Therefore, while the expression of the philosophy of Alcoholics Anonymous includes references to a Higher Power, this court cannot on that basis alone reasonably conclude either that Alcoholics Anonymous constitutes a religion or that a religion was impermissibly thrust upon plaintiff during his incarceration. The court therefore rejects plaintiff's assertions that the state improperly established a religion and that the defendants imposed a religion on him.
Next, to the extent plaintiff's complaint may be construed to claim the defendants improperly interfered with his right to practice his religion, the court must also resolve this issue against plaintiff.
In determining whether plaintiff has stated any constitutional claim upon which he is entitled to relief in this action, this court must first examine the regulations or policies upon which the challenged institutional actions are premised. Where a challenged prison policy impinges on an inmate's constitutional rights, the policy is valid if it is reasonably related to legitimate penological interests. O'Lone v. Estate of Shabazz, 482 U.S. 342, 349, 107 S.Ct. 2400, 2404-05, 96 L.Ed.2d 282 (1987). Factors relevant to this analysis of reasonableness include: (1) whether there is a logical connection to the governmental interest invoked to justify it; (2) whether alternative means of exercising the constitutional right remain open to inmates; (3) the impact of accommodating the constitutional right on staff and other inmates and the allocation of prison resources; and (4) whether the policy represents an exaggerated response to institutional concerns. Turner v. Safley, 482 U.S. 78, 89-90, 107 S.Ct. 2254, 2261-62, 96 L.Ed.2d 64 (1987).

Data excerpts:
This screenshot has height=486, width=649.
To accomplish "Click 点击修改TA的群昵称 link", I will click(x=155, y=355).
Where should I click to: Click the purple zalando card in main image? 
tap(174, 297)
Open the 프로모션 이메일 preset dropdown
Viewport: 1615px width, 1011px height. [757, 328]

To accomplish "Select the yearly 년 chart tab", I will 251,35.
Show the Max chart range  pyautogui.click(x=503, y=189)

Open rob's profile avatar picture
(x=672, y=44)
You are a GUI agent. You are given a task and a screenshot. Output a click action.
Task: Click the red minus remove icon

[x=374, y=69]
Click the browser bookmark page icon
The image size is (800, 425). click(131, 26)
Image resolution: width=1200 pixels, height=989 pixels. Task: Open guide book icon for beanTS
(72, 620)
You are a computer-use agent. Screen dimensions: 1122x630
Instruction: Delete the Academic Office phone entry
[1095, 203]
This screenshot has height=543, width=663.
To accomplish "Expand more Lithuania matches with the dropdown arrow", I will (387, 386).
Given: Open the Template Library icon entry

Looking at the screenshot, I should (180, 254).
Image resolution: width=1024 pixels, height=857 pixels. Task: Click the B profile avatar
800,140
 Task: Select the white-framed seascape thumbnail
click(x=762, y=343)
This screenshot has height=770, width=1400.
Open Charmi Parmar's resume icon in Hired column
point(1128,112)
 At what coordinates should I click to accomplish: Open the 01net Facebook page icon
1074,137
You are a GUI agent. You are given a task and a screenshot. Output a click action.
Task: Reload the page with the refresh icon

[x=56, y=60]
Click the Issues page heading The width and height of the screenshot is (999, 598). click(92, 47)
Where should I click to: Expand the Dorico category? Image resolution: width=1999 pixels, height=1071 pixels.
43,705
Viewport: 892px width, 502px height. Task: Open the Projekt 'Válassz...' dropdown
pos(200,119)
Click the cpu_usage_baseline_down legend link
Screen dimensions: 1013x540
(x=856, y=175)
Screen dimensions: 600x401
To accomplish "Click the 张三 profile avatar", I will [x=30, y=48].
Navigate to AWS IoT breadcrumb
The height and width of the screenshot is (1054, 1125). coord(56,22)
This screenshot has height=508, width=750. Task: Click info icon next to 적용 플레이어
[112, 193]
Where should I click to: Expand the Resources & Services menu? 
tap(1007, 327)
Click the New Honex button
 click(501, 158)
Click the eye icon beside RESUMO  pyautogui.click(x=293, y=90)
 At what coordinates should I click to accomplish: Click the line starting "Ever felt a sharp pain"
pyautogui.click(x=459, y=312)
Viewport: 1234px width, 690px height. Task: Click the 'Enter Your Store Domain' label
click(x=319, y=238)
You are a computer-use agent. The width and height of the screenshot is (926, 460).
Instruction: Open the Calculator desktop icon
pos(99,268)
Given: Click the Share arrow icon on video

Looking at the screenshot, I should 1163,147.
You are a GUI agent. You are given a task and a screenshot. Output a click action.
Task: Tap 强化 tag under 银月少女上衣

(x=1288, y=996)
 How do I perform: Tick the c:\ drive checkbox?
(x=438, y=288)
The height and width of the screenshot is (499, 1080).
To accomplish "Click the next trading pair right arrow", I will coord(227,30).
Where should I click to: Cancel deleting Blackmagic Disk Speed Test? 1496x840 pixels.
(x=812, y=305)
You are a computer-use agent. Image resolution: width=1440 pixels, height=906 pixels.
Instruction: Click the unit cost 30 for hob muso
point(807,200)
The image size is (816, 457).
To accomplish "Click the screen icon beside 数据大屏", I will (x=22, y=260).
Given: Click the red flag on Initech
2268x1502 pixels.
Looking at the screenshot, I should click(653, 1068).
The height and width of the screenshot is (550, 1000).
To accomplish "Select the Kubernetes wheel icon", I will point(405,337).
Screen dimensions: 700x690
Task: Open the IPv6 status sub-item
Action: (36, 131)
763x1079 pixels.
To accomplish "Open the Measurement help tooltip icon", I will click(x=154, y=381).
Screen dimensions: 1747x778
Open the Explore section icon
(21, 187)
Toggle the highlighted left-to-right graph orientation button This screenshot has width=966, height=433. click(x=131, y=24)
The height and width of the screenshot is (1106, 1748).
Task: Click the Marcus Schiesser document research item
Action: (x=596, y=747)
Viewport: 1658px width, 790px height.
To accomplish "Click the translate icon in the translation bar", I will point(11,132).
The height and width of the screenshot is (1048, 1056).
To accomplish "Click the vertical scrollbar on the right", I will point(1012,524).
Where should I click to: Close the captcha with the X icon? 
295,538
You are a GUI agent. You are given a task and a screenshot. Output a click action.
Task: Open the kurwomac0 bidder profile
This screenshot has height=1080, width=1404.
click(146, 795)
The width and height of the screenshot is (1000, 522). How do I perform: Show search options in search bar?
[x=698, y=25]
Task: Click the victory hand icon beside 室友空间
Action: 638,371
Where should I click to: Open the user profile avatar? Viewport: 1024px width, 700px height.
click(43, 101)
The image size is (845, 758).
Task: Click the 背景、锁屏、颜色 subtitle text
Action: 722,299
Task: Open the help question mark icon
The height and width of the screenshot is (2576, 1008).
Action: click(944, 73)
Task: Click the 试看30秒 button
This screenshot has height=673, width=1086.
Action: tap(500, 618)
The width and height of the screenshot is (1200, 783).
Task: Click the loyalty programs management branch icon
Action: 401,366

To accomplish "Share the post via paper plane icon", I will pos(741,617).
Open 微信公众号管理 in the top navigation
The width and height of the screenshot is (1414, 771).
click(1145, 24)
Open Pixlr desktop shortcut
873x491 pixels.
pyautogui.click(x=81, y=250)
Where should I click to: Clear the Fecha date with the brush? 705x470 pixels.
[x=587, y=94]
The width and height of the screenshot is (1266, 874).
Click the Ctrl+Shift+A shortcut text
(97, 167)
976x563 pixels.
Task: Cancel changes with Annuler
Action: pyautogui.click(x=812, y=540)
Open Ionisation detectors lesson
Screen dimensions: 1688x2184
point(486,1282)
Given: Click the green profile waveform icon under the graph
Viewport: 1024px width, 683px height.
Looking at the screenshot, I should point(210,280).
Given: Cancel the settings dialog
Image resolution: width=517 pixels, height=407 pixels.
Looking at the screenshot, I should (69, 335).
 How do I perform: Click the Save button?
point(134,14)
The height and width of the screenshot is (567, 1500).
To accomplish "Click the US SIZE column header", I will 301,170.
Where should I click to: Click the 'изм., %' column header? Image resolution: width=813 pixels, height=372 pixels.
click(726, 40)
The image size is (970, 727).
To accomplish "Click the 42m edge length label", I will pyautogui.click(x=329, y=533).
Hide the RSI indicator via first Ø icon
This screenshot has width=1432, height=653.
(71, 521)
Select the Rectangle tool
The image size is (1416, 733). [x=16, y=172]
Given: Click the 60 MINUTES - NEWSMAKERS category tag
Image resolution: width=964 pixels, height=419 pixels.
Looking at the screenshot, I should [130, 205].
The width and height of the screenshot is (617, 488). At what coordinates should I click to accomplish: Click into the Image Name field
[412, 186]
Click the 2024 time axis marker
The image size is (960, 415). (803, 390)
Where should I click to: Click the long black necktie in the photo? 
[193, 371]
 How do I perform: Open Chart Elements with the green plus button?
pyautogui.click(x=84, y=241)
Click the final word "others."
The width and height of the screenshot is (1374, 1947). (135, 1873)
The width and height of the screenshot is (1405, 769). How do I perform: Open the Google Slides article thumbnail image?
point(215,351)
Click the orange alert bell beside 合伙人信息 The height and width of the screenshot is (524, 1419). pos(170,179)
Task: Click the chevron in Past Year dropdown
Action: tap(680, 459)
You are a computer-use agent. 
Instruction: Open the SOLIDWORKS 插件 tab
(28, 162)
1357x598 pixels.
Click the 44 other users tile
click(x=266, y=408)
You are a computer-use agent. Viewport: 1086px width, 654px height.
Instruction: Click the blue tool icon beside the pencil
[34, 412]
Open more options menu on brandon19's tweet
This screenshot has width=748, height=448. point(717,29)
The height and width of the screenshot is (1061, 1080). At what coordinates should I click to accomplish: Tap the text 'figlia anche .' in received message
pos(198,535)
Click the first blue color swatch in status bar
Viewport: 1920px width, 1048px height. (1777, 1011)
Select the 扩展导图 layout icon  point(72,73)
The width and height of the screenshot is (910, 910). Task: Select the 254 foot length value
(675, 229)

Instructions for the task: Rewrite the court ruling text from "Therefore, while the" up to and including "religion on him.", swapping "Higher Power" for "spiritual guide".

Solution:
Therefore, while the expression of the philosophy of Alcoholics Anonymous includes references to a spiritual guide, this court cannot on that basis alone reasonably conclude either that Alcoholics Anonymous constitutes a religion or that a religion was impermissibly thrust upon plaintiff during his incarceration. The court therefore rejects plaintiff's assertions that the state improperly established a religion and that the defendants imposed a religion on him.